Review Rome – The Dublin Session

(Chanson Noir/Neofolk/Irish Folk/Dark Pop) Man könnte meinen, Jérôme Reuter habe sich auf einen mephistophelischen Pakt eingelassen – in solch geringen zeitlichen Abständen bringt der umtriebige Luxemburger mit seinem Projekt ROME hochklassige Veröffentlichungen auf den Markt. Allein im Jahr 2019 brachte er es auf vier: Zum Jahresbeginn erschien der fantastische Longplayer „Le Ceneri Di Heliodoro“, der locker zu den besten der Bandgeschichte gehört, danach mit „Käferzeit“ eine Ansammlung experimenteller Ambient- und Industrial-Klangcollagen und im Dezember schließlich die EP „The Dublin Session“ sowie die Single „Hinter den Mauern der Stadt“. Um die beiden letzteren soll es nun gehen. So viel sei vorab gesagt: Sie fügen der typisch ROME’schen Spielart des apokalyptischen Chanson Noir ganz neue Facetten hinzu.

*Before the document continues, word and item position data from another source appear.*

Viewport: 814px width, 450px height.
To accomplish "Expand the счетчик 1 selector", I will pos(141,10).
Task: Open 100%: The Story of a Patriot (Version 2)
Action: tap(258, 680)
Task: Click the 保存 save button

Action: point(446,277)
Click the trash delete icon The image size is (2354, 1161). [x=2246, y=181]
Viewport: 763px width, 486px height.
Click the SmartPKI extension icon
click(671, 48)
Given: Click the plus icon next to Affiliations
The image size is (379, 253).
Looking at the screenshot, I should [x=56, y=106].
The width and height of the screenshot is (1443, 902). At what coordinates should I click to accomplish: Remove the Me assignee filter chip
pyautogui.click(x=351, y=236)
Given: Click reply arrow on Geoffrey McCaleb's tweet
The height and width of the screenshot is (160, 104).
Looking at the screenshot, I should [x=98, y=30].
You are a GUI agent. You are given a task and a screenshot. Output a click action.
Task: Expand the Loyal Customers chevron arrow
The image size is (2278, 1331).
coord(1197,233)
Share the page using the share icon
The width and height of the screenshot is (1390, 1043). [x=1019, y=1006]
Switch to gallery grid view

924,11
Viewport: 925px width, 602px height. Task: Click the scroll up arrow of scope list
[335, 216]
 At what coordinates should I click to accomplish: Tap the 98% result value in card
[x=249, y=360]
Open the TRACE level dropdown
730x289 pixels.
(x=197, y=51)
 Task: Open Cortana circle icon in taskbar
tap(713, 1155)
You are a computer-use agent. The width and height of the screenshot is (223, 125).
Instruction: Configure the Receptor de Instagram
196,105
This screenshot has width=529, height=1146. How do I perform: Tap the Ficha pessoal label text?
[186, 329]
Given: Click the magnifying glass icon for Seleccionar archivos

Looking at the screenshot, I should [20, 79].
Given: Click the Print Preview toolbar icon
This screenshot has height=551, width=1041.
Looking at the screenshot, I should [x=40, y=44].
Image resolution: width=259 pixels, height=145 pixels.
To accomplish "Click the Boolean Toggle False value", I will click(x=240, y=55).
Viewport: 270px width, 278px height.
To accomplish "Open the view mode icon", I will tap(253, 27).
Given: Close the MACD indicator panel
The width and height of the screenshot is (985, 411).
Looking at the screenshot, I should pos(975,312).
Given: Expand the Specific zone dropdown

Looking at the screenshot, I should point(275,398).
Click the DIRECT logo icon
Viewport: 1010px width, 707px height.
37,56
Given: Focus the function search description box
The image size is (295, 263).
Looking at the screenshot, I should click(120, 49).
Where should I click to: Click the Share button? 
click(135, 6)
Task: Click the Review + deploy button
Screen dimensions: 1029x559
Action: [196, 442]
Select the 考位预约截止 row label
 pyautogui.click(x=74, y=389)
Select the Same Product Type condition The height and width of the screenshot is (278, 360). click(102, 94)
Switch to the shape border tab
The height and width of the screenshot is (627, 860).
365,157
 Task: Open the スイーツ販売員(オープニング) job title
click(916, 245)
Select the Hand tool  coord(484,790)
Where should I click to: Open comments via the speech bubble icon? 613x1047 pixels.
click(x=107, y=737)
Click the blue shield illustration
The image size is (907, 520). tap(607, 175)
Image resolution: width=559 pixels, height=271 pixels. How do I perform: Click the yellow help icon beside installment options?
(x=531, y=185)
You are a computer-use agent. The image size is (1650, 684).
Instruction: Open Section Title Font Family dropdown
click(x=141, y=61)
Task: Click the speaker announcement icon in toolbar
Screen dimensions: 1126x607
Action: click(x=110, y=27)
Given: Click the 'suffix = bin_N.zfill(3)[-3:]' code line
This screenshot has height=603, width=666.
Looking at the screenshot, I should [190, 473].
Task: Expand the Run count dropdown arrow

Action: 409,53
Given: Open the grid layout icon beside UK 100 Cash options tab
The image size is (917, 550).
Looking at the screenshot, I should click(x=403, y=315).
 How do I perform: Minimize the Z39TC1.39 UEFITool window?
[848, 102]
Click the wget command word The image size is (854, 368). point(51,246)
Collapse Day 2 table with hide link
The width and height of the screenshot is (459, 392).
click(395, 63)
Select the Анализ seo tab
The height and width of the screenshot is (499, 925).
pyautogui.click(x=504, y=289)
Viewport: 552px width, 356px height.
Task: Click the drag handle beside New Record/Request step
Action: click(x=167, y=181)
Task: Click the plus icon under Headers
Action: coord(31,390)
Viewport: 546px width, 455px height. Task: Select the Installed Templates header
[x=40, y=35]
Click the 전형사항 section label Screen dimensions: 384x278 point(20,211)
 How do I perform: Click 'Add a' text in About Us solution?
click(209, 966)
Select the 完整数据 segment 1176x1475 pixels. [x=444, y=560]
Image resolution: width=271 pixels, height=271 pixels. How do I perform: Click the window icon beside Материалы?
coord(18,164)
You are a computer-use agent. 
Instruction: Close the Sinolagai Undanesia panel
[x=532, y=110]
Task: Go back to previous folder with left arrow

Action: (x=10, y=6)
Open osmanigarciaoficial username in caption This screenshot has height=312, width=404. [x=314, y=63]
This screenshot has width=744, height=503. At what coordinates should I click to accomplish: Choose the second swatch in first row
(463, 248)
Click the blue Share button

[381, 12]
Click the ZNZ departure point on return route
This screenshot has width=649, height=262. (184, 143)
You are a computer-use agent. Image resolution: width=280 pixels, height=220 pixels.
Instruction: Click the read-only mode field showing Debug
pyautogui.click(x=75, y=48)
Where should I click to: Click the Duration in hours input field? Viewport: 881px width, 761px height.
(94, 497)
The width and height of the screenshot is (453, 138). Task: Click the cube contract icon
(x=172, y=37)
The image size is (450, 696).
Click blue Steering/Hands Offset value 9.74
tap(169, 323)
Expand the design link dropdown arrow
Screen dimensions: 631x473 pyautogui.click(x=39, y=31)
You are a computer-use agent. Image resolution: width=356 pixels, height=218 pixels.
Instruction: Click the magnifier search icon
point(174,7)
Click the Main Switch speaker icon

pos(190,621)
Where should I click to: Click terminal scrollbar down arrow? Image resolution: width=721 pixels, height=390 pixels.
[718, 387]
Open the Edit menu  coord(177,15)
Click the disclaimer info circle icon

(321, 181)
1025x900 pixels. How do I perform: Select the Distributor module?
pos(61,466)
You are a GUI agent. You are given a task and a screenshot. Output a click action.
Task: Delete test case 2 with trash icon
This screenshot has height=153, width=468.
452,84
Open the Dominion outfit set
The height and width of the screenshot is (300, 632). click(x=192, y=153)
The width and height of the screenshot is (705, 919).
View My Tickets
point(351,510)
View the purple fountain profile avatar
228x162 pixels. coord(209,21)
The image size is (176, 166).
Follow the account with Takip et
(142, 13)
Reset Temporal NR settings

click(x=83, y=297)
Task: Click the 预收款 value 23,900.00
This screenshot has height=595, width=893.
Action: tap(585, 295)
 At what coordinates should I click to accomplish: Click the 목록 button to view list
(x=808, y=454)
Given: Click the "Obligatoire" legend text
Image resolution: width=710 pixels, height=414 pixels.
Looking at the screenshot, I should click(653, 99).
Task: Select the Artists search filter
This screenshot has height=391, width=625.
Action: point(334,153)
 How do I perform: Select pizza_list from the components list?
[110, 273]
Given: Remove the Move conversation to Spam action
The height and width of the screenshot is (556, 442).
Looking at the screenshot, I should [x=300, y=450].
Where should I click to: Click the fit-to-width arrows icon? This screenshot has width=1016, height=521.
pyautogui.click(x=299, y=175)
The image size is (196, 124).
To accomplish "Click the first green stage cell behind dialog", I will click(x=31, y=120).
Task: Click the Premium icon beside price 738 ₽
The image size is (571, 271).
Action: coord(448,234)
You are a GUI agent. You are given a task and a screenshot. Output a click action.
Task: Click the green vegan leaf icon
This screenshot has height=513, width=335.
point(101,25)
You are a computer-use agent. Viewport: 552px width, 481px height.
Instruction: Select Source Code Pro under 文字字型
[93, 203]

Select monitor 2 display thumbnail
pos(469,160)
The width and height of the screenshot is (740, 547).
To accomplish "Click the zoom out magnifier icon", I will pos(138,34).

Bei der „Dublin Session“ ist der Name Programm: Die Musik klingt durchwegs nach einem Abend im Irish Pub, mit Schummerlicht und Guinness in Strömen. Kein Wunder: Entstanden sind die Aufnahmen recht spontan mit Session-Musikern aus der Hauptstadt der Republik Irland, die sich sonst in ebenjenem Umfeld ihre Brötchen verdienen. Angereichert mit Fiddle, Banjo, Bouzouki und Dudelsack kommt das Klangbild der neuen Songs ein ganzes Stück beschaulicher daher, als man es von Reuter gewohnt ist. Keine verstörenden Samples oder gar Drones konterkarieren, kommentieren, trüben die Lieblichkeit der simplen Harmonien. Und doch wäre ROME nicht ROME, würde es sich bei dieser Betulichkeit nicht trotzdem um ein trojanisches Pferd handeln.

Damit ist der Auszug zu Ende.